Und Engel haben doch Facebook ...

Wenn zwei Jugendliche nach dem Abitur lieber ins Kloster fahren anstatt Party zu machen, werden sie von so ziemlich Jedem komisch angeguckt. Wir, Enno und Patricia, haben es trotzdem getan – aber es geht ja auch nicht um irgendein Kloster, sondern um die Communauté von Taizé.

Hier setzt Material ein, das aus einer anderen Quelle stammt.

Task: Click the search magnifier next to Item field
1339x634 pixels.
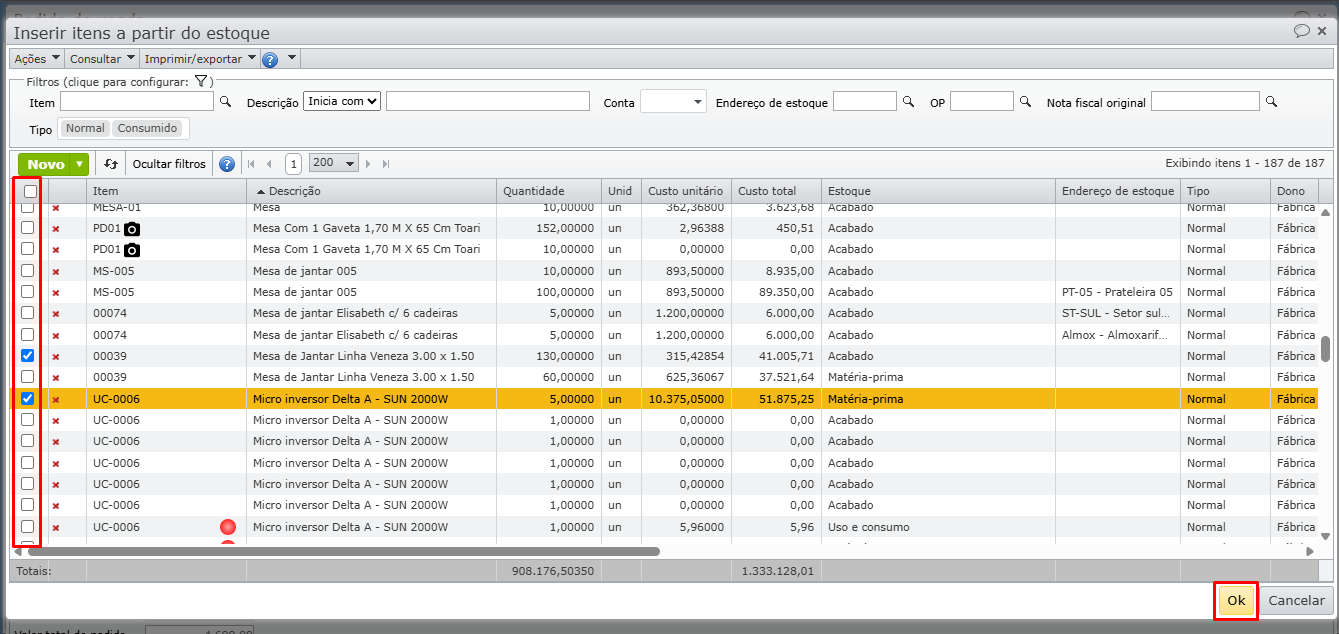Action: click(x=225, y=102)
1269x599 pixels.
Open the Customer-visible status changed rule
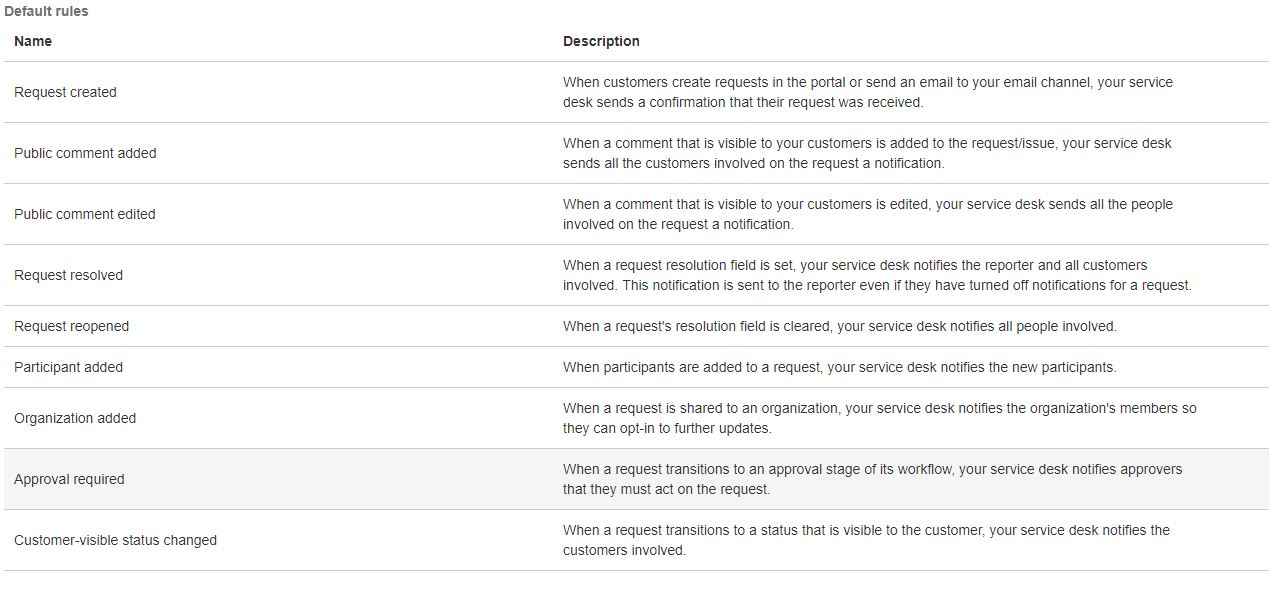[115, 540]
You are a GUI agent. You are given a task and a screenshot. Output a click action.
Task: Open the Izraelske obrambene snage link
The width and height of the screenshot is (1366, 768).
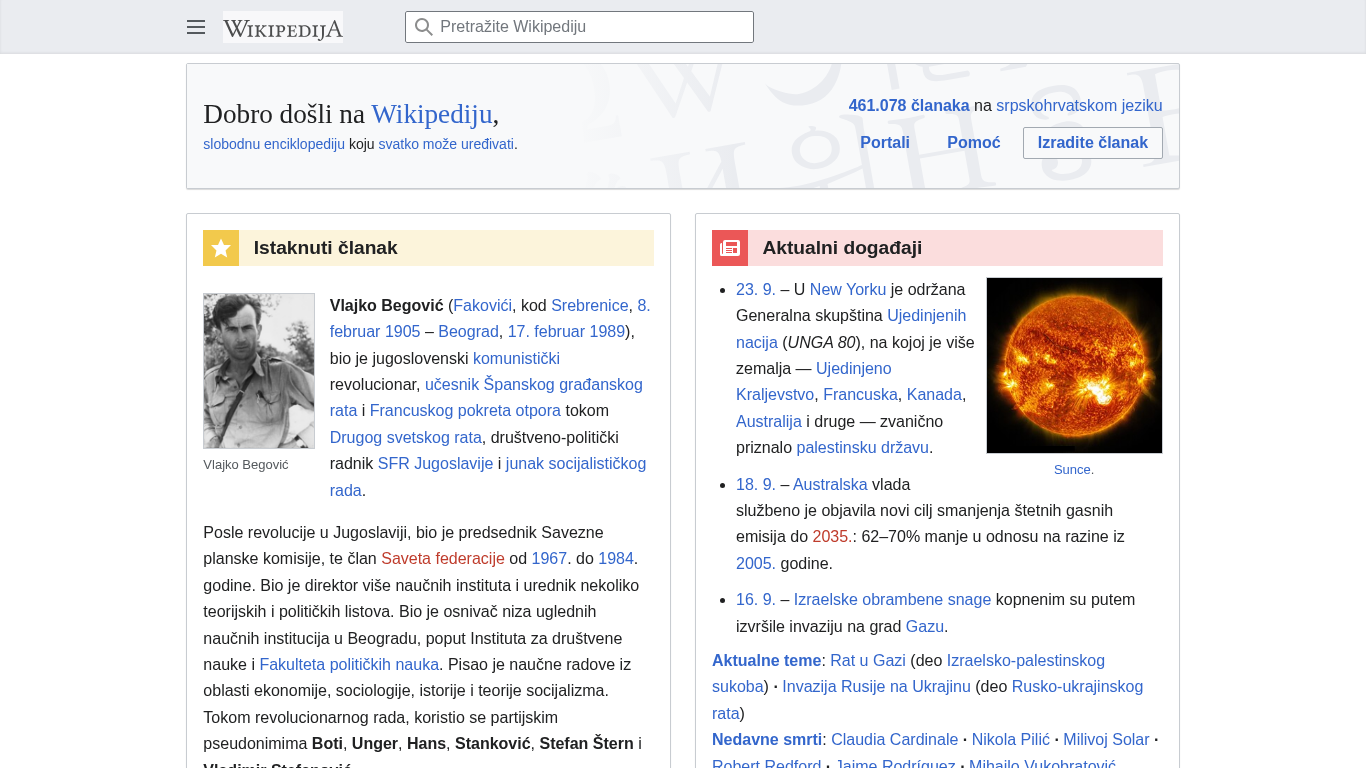[x=892, y=600]
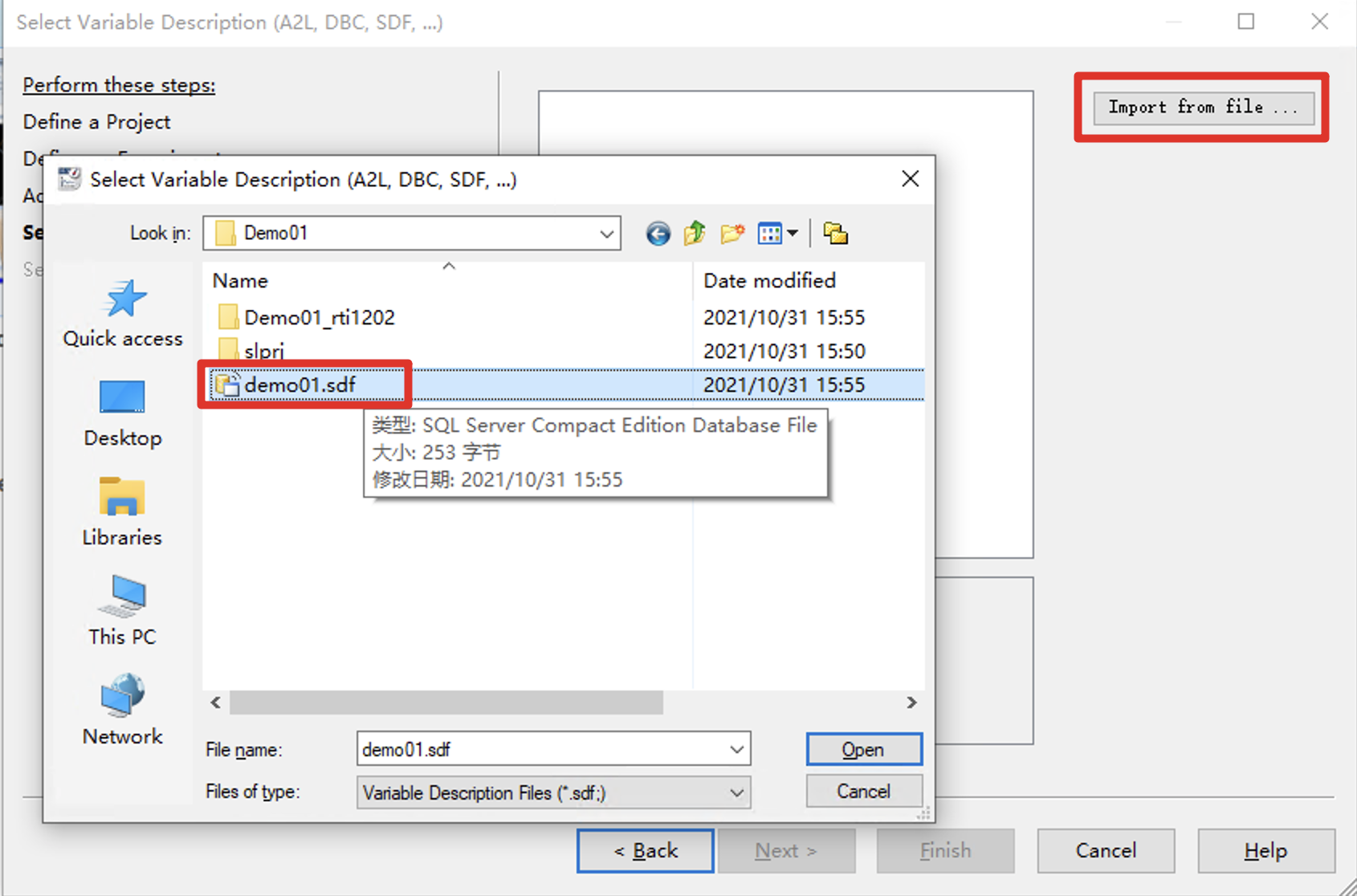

Dabei handelt es sich weniger um das, was man sich klassischerweise unter einem Kloster vorstellt, sondern vielmehr um ein riesiges Festival. Das ganze Jahr über treffen sich dort bis zu 4000 junge Menschen pro Woche aus aller Welt, um dreimal täglich eine Andacht zu feiern, Neues von den Brüdern des Klosters zu lernen, sich auszutauschen, über Gott und den Glauben zu diskutieren und viel zu singen. Durch die abgelegene Lage des Dorfes, die internationale Gemeinschaft und das radikal andere Leben scheint dieser Ort kaum ein Teil der uns bekannten Welt zu sein, wodurch man die Möglichkeit erhält, einmal vollkommen anders über sich und das eigene Leben nachzudenken. Wem das noch nicht genug ist, steht die Möglichkeit offen, auch einige Zeit in der Stille zu verbringen, um sich noch intensiver mit den wichtigen Fragen des Lebens auseinander zu setzen.

Übernachtet wird dabei in Zelten oder großen Schlafsälen. Für die Nachtruhe sorgen die Jugendlichen genauso wie für den Verkauf im Kiosk Oyak, den Abwasch und das Putzen.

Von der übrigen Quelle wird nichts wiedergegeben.